Feb 19, 2026
The loneliest role in SaaS
Nobody notices when things just work.
SaaS companies have a very distinct impression. SF bridges, team photos on LinkedIn, massive billboards calling you in. An inviting and inclusive space, where everybody belongs, no matter what time zone you’re in. The kind of place where everyone's always grabbing coffee together. Oh right, matcha too.
Behind the scenes, things get a little different. You’re scaling up, with bigger teams, more customers, more features. A lot more work gets added onto your plate. You're growing. Great. Everybody's celebrating.
But hiding behind the screens is one person. They know more about your product than almost anyone on the team. Every edge case, every workaround, every feature that broke two releases ago. They're probably the only people doing what they do. And nobody mentioned their work in the last standup.
They're handling support.
We've spoken to dozens of Support and Knowledge managers this year. These include people from companies across different stages and locations. The one thing that comes up in almost every conversation isn't about software.
"It was just me for the longest time."
Knowledge lead, sales enablement company
The reality at most startups and a lot of mid-stage SaaS companies is this. They usually have one person running the help center. This same person probably answers tickets. And this same person also knows why that one feature breaks for customers on the legacy plan.
The part that nobody talks about
When you're the only person doing what you do, there's no one to check in with. No peer who's in your shoes. No one to look at and say "hey, does this article make sense?" Your manager probably doesn't fully understand what you do. Your team is lovely, but they have their own stuff. And the customers who are annoyed on the other side of the screen have the last thing but empathy for what you're going through.
"Help center is never mentioned in standups... it's always considered as this add-on task."
— Support lead, legal tech company
It's the kind of work that, when done well, gets even less attention. Nobody's celebrating that you updated forty articles after the last release. When things work, who's going to notice them? (This isn't my petition for you to slack off at work, although I wouldn't blame you if you did.)
One support lead told us her CEO came to her and said she couldn't continue running a one-person team forever. She replied: "I know. But I don't really have a case for you for growing us at this point."
She knows she needs help. But proving it looks different in support. Sales can show pipeline. Engineering can point to shipped features. Good support shows up in things that didn't happen - the ticket that didn't escalate, the churn that didn't occur, the customer who found the answer on their own. Hard to put that in a slide deck.
When help does show up
Sometimes, if you're lucky, you get one other person who gets it. A fairy godmother, if you will.
"Super lean team on the content front... God bless, she is an amazing content mind as well. So she kind of dips in and helps us so we don't absolutely sink."
— Content manager, consumer fintech
Not wanting to sink has been set as the bar, and that's common for overstretched teams with less help. But this is where smaller SaaS teams surprise you. Someone dips in. Someone notices. And sometimes, that's enough.
Wanting to leave something behind
There was one line from a conversation that stuck with us more than the others.
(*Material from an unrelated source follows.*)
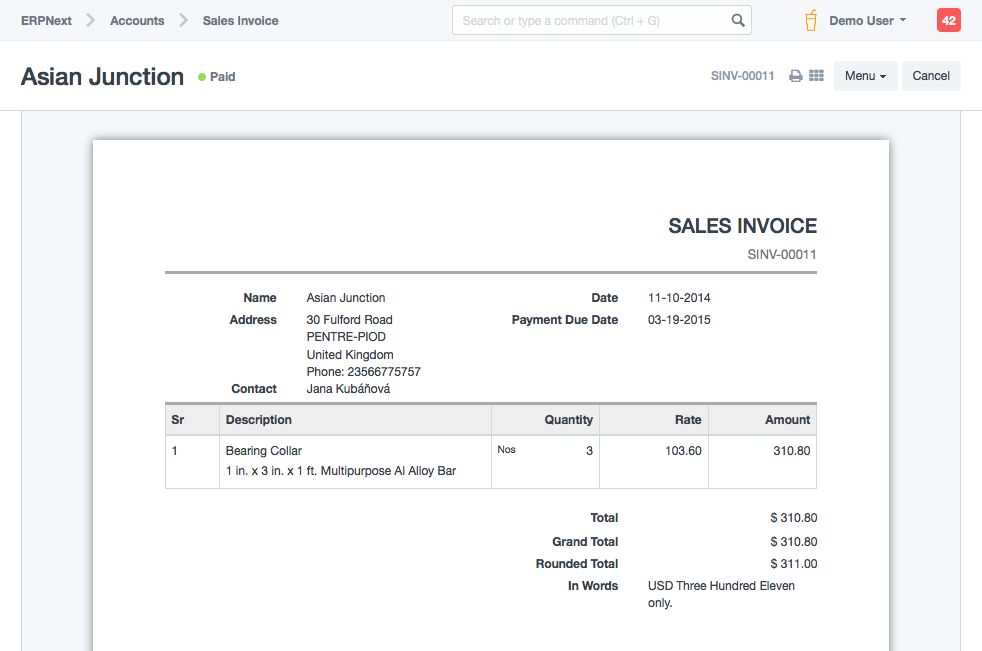
Task: Click the chevron after Accounts breadcrumb
Action: point(183,20)
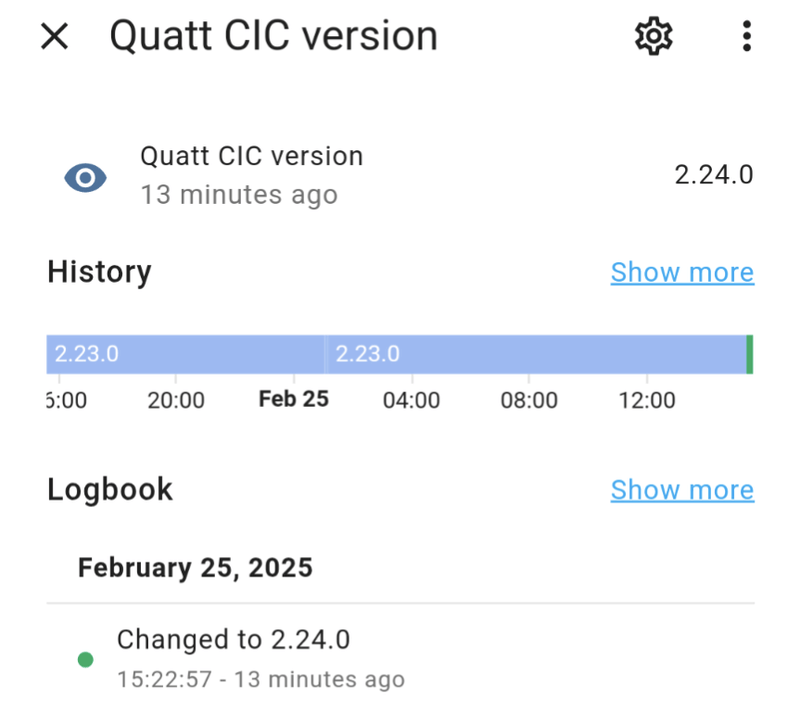The height and width of the screenshot is (710, 800).
Task: Show more Logbook entries
Action: point(682,490)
"We closed the Series B. I want us to stay lean. I don't want support to be a big massive lift... because I wanna be able to leave one day."
Support lead, creative operations platform
Not leave as in quit. Leave as in, build something that doesn't fall apart without her presence. Build a system that is capable of functioning without her constant supervision. She wants to grow into something else, maybe lead a team, maybe move on entirely. But right now, if she leaves, the whole thing collapses.
Sadly, there’s no one neat solution to this problem. This is a systemic problem, and has a lot to do with the broader meaning of someone in support. If you're the person holding it all together at your company, be it the help center, the tickets, the product knowledge that lives in your head and nowhere else, we wanted you to know that it came up in almost every conversation we had. You're not the only one doing this alone. And for what it's worth, everyone loves what they do.
Even on days when it feels like too much.
"I am the knowledge content manager. I've been that since I started, and it's really fun. I love it." "I feel like the standards are even higher for help center docs, maybe possibly because it's my passion."
It's not that they want out. They just want it to be sustainable. And for someone to mention their contributions in the standup once in a while.